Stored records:
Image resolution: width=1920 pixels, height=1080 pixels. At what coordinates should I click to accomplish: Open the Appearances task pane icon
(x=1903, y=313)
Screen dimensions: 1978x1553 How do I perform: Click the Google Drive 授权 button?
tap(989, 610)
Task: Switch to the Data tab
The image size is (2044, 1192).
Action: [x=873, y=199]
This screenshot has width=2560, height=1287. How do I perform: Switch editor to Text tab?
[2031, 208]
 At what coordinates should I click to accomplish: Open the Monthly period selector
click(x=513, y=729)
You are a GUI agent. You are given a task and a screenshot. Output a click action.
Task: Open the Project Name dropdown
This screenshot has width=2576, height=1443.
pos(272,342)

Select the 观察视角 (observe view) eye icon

[Your instructions]:
Repeat the data. Leave nothing out and change nothing.

[Output]:
Image resolution: width=1920 pixels, height=1080 pixels. At what coordinates should I click to accomplish: Open the Appearances task pane icon
(x=1903, y=313)
Screen dimensions: 1978x1553 How do I perform: Click the Google Drive 授权 button?
tap(989, 610)
Task: Switch to the Data tab
The image size is (2044, 1192).
Action: [x=873, y=199]
This screenshot has width=2560, height=1287. How do I perform: Switch editor to Text tab?
[2031, 208]
 At what coordinates should I click to accomplish: Open the Monthly period selector
click(x=513, y=729)
You are a GUI agent. You are given a task and a screenshot. Output a click action.
Task: Open the Project Name dropdown
This screenshot has width=2576, height=1443.
pos(272,342)

Select the 观察视角 (observe view) eye icon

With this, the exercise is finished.